* [Task to complete]: Pick out and copy every line of the items below that contains the word "within". Match case exactly.

----

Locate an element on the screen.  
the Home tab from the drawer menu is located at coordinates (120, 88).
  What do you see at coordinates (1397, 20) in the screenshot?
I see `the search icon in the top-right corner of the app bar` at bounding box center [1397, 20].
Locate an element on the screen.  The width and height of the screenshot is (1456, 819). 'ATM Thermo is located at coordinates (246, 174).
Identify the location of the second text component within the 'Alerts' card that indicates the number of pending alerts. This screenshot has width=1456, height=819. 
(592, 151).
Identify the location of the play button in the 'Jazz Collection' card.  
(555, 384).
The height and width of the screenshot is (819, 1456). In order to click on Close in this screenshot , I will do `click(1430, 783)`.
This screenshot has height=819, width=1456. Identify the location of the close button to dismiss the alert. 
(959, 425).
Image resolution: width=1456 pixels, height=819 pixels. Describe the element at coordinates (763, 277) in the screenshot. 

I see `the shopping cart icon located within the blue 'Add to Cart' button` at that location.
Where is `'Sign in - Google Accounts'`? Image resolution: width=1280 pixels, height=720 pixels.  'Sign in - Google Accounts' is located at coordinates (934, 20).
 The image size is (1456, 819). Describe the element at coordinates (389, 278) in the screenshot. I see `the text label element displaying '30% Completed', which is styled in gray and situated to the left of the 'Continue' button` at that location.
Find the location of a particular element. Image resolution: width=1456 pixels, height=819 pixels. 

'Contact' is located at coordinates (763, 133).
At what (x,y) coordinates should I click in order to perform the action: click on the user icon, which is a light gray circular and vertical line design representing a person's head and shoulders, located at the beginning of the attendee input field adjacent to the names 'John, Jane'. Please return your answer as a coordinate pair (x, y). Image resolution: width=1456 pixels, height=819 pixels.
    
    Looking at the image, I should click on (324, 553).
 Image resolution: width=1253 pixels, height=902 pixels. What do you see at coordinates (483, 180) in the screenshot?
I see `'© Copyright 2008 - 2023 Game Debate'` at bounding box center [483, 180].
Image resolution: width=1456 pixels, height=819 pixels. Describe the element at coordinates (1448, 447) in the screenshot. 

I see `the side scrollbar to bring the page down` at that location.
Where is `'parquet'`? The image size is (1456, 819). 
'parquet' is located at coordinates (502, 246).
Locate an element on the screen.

----

* [Solution]:
Identify the location of the second text component within the 'Alerts' card that indicates the number of pending alerts. This screenshot has width=1456, height=819. 
I see `the shopping cart icon located within the blue 'Add to Cart' button` at that location.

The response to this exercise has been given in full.